EXERCISE = The answer must consist of every line below that holds the word "arrow".

(Saved entries)
-.-.-
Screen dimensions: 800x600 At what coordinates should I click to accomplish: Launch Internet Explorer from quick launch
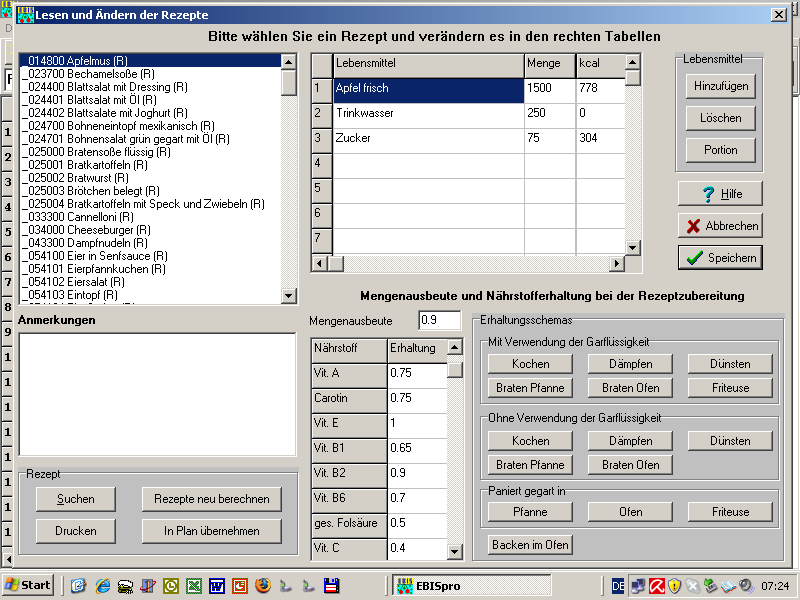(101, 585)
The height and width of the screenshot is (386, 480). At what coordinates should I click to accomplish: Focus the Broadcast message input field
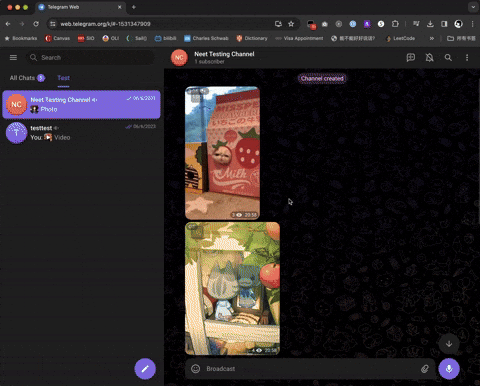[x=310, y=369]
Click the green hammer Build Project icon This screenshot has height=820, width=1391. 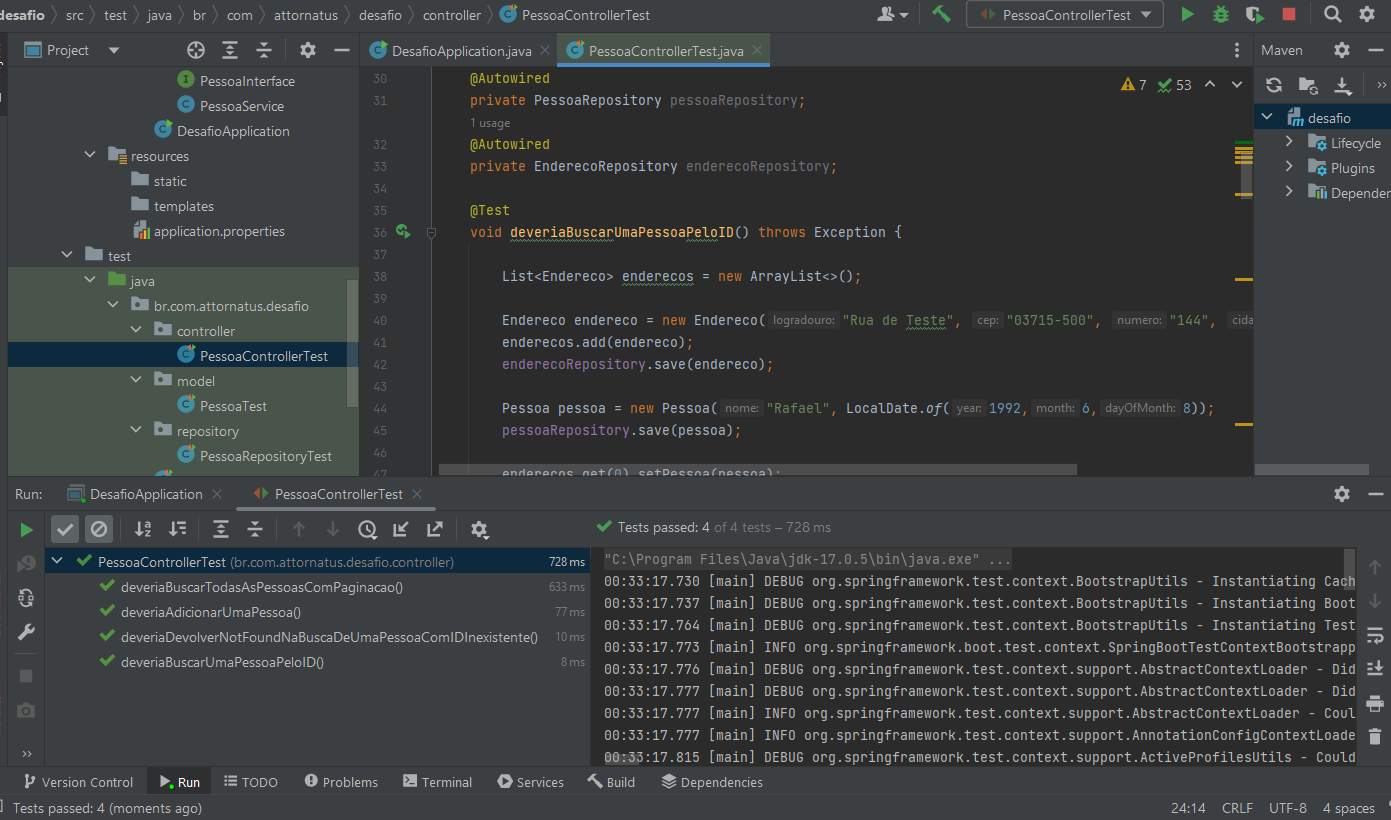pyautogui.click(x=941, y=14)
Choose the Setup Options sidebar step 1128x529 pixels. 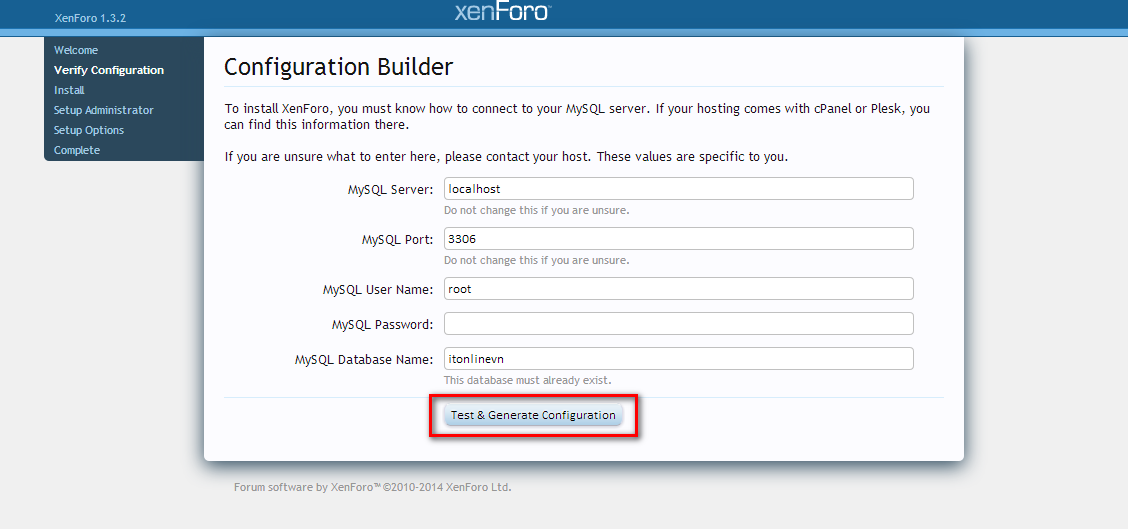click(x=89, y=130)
-.-.-
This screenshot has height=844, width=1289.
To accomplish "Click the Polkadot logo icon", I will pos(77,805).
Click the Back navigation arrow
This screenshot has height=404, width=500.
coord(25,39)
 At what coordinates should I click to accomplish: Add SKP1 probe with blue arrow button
-.-.-
EXPECTED ANSWER =
Click the Back navigation arrow
 At what coordinates should I click to accomplish: Add SKP1 probe with blue arrow button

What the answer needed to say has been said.